◆ ABOUT THIS TASK
Copy the lines from the first one through the line that contains "center [454, 278].", reproducing each character precisely.

◆ DATA FOR THIS EXERCISE
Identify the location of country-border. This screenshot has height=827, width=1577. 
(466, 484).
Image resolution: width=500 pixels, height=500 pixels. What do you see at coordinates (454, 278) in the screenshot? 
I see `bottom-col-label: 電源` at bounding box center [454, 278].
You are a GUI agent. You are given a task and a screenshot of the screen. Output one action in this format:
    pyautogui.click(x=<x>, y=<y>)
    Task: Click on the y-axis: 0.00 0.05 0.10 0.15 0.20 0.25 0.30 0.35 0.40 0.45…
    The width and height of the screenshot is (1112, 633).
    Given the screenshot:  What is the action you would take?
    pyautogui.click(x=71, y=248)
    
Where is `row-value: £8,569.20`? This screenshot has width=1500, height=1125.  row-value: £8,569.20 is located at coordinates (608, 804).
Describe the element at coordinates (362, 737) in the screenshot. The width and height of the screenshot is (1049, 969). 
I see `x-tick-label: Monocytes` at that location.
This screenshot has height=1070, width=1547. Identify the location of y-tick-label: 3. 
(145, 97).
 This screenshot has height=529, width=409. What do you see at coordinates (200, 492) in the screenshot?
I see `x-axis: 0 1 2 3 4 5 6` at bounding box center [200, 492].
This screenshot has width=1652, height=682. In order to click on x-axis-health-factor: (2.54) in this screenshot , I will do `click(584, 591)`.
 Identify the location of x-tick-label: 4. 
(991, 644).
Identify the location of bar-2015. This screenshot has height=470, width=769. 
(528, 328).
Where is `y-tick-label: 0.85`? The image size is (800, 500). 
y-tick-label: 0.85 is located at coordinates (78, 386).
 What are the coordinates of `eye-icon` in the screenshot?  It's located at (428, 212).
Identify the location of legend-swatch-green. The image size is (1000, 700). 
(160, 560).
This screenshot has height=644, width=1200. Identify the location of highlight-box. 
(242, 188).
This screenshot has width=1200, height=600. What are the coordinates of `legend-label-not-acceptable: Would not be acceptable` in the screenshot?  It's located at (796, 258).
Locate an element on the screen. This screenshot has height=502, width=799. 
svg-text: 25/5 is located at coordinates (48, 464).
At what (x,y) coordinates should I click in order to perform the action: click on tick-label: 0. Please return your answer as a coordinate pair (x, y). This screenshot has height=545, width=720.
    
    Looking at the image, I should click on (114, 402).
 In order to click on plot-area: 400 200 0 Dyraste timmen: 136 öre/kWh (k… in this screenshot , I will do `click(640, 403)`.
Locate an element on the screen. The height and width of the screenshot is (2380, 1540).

◆ WRITTEN SOLUTION
Identify the location of country-border. This screenshot has height=827, width=1577. 
(466, 484).
Image resolution: width=500 pixels, height=500 pixels. What do you see at coordinates (454, 278) in the screenshot? 
I see `bottom-col-label: 電源` at bounding box center [454, 278].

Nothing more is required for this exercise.